--- PROVIDED RECORDS Enclosed Below ---

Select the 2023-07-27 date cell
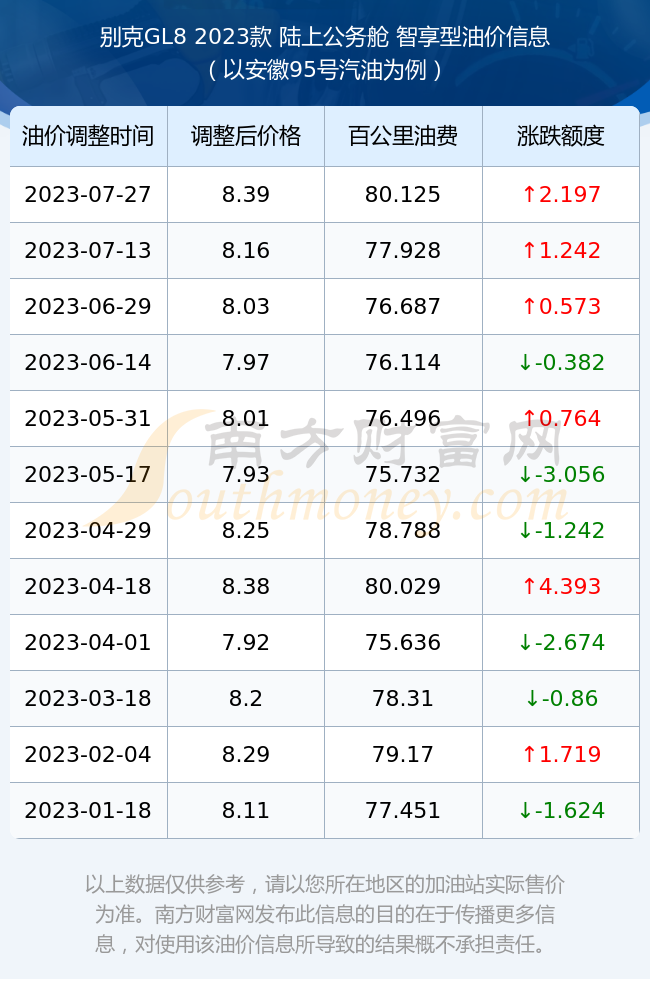Viewport: 650px width, 1000px height. click(88, 195)
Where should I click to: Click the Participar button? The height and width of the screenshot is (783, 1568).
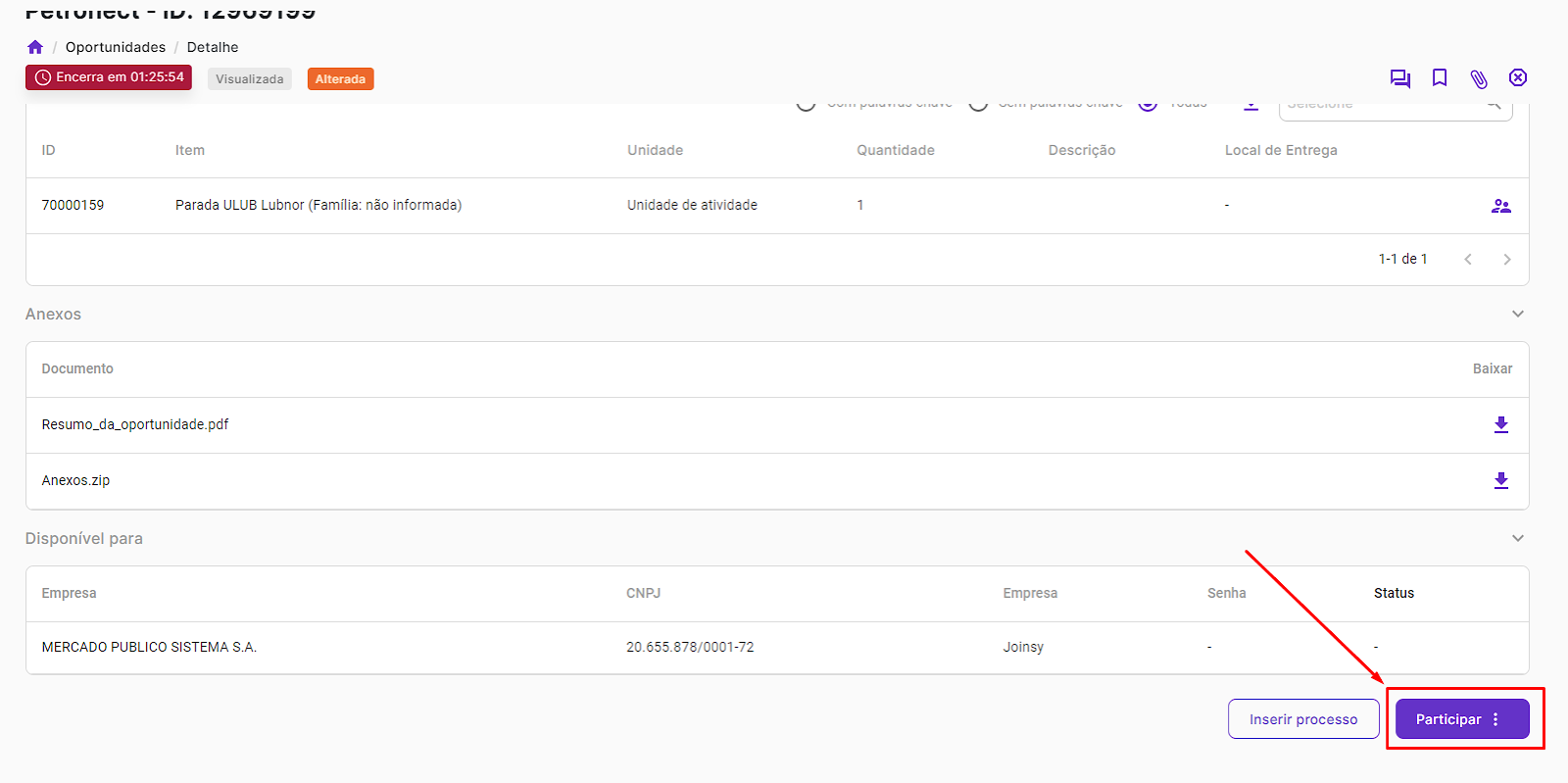(x=1447, y=719)
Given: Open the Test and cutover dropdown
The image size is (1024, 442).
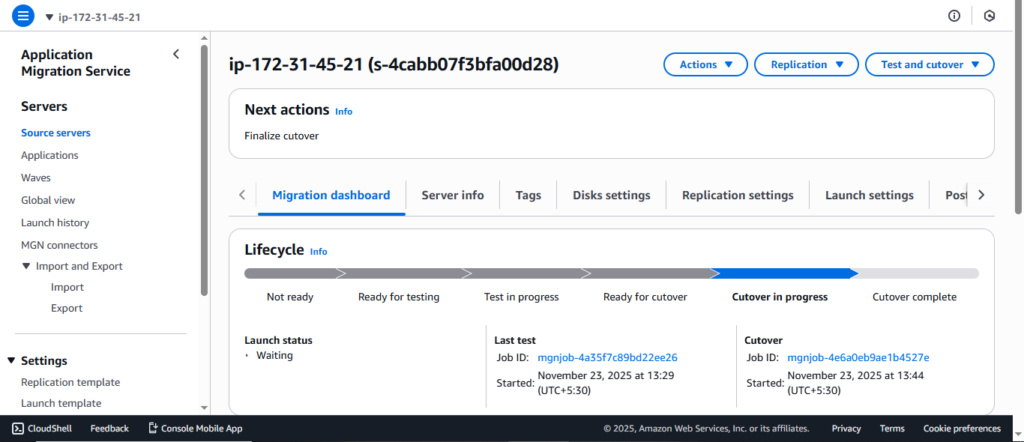Looking at the screenshot, I should coord(929,65).
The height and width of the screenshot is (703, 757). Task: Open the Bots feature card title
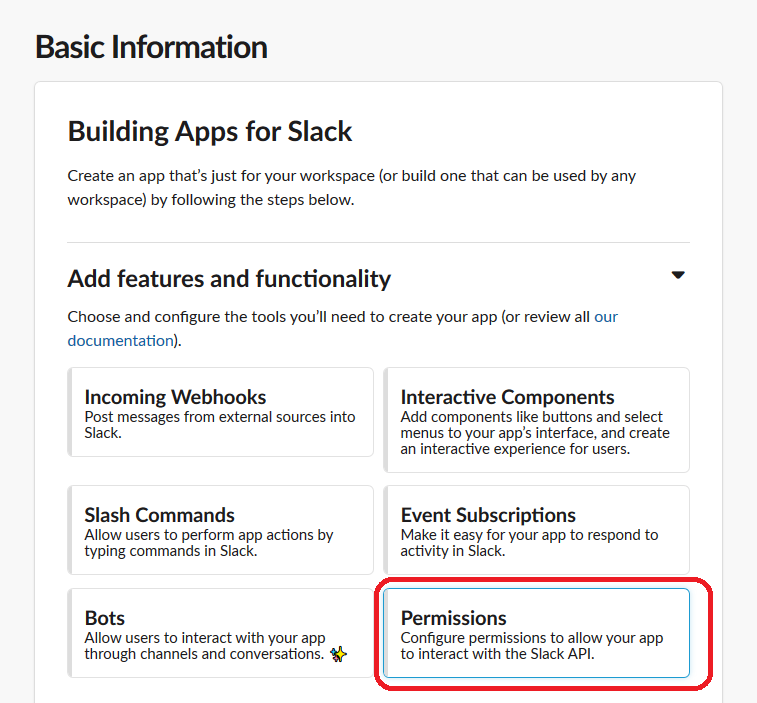coord(105,617)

--- End of Enclosed PROVIDED RECORDS ---

- [PROBLEM DESCRIPTION]
Quote each entry above verbatim and drop the pictures.

- [ANSWER TO THE PROBLEM]
Select the 2023-07-27 date cell
Viewport: 650px width, 1000px height. click(88, 195)
Where should I click to: Click the Participar button? The height and width of the screenshot is (783, 1568).
(x=1447, y=719)
Given: Open the Test and cutover dropdown
The image size is (1024, 442).
Looking at the screenshot, I should coord(929,65).
The height and width of the screenshot is (703, 757). Task: Open the Bots feature card title
coord(105,617)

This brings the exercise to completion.